Par jugement du 16 janvier 2015, le tribunal de grande instance de Paris a annulé les résolutions adoptées lors de l’assemblée générale du 13 novembre 2012 approuvant les comptes de 2008 à 2011.
Aux termes des résolutions n°17,18,19 et 20, l’assemblée générale du 13 juin 2016 a approuvé à nouveau les comptes des années 2008 à 2011.
Par acte d’huissier du 25 août 2016, M. [T] [M] a assigné le syndicat des copropriétaires du [Adresse 1] et la société anonyme Craunot, syndic, pour demander au tribunal, au visa des articles 42 de la loi du 10 juillet 1965 et 45-1 du décret du 17 mars 1967 et sous le bénéfice de l’exécution provisoire :
— d’annuler les résolutions n° 17, 18, 19 et 20 de l’assemblée générale du 13 juin 2016,
— de le dispenser de toute participation à la dépense commune des frais de procédure dont la charge sera répartie entre les autres copropriétaires,
— de condamner solidairement le syndicat des copropriétaires et le cabinet Craunot aux dépens avec application de l’article 699 du code de procédure civile, ainsi qu’ à lui payer la somme de 4.000 € par application de l’article 700 du même code.
Le syndicat des copropriétaires et la société Craunot se sont opposés à ces demandes et se sont portés reconventionnellement demandeurs en condamnation de M. [M] à leur payer, à chacun, les sommes de 2.500 € de dommages-intérêts sur le fondement de l’article 1382 du code civil et 2.500 € par application de l’article 700 du code de procédure civile.
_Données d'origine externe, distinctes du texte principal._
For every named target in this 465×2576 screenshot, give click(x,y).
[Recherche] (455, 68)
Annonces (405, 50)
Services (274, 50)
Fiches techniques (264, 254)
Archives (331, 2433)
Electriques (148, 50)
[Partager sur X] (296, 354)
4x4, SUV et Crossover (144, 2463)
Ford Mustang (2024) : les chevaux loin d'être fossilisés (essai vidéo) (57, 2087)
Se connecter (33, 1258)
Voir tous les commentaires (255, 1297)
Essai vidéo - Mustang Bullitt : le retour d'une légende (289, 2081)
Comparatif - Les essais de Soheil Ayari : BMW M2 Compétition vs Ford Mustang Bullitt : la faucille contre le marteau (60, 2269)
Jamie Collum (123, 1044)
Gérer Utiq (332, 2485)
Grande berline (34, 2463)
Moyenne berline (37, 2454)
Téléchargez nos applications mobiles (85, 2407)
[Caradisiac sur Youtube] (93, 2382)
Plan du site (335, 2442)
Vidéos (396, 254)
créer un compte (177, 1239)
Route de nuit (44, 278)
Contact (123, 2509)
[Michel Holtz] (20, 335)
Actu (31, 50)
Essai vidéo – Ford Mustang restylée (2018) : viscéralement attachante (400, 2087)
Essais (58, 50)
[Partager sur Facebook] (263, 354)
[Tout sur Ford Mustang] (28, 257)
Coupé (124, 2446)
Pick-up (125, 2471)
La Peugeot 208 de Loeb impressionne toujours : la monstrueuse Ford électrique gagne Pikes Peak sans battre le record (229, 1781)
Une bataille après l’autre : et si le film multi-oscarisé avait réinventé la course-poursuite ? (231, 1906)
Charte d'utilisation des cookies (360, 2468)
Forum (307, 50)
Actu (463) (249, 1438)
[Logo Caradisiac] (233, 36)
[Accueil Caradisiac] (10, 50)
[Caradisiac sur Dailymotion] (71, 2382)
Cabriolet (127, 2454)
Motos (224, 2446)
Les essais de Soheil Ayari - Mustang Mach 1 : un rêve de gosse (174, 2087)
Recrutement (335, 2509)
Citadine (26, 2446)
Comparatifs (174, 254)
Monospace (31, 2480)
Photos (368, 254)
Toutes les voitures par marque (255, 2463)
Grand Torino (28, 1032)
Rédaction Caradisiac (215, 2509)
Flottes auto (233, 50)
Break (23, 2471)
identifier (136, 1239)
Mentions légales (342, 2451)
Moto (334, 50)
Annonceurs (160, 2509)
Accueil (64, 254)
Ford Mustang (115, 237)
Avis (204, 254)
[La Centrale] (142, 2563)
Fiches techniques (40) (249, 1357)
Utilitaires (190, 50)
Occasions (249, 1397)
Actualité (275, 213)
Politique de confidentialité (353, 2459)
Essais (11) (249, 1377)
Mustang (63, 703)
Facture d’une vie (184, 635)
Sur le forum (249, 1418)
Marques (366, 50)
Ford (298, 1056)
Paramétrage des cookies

Par jugement du 2 octobre 2018, le tribunal de grande instance de Paris a :
— débouté M. [T] [M] de sa demande d’annulation des résolutions n°17, 18, 19 et 20 de l’assemblée générale du 13 juin 2016,
— débouté les parties de toutes leurs autres demandes,
— condamné M. [T] [M] aux dépens, ainsi qu’à payer au syndicat des copropriétaires et à la société Craunot la somme totale de 4.000 € par application de l’article 700 du code de procédure civile,
— ordonné l’exécution provisoire.
M. [M] a relevé appel de ce jugement par déclaration remise au greffe le 7 décembre 2018.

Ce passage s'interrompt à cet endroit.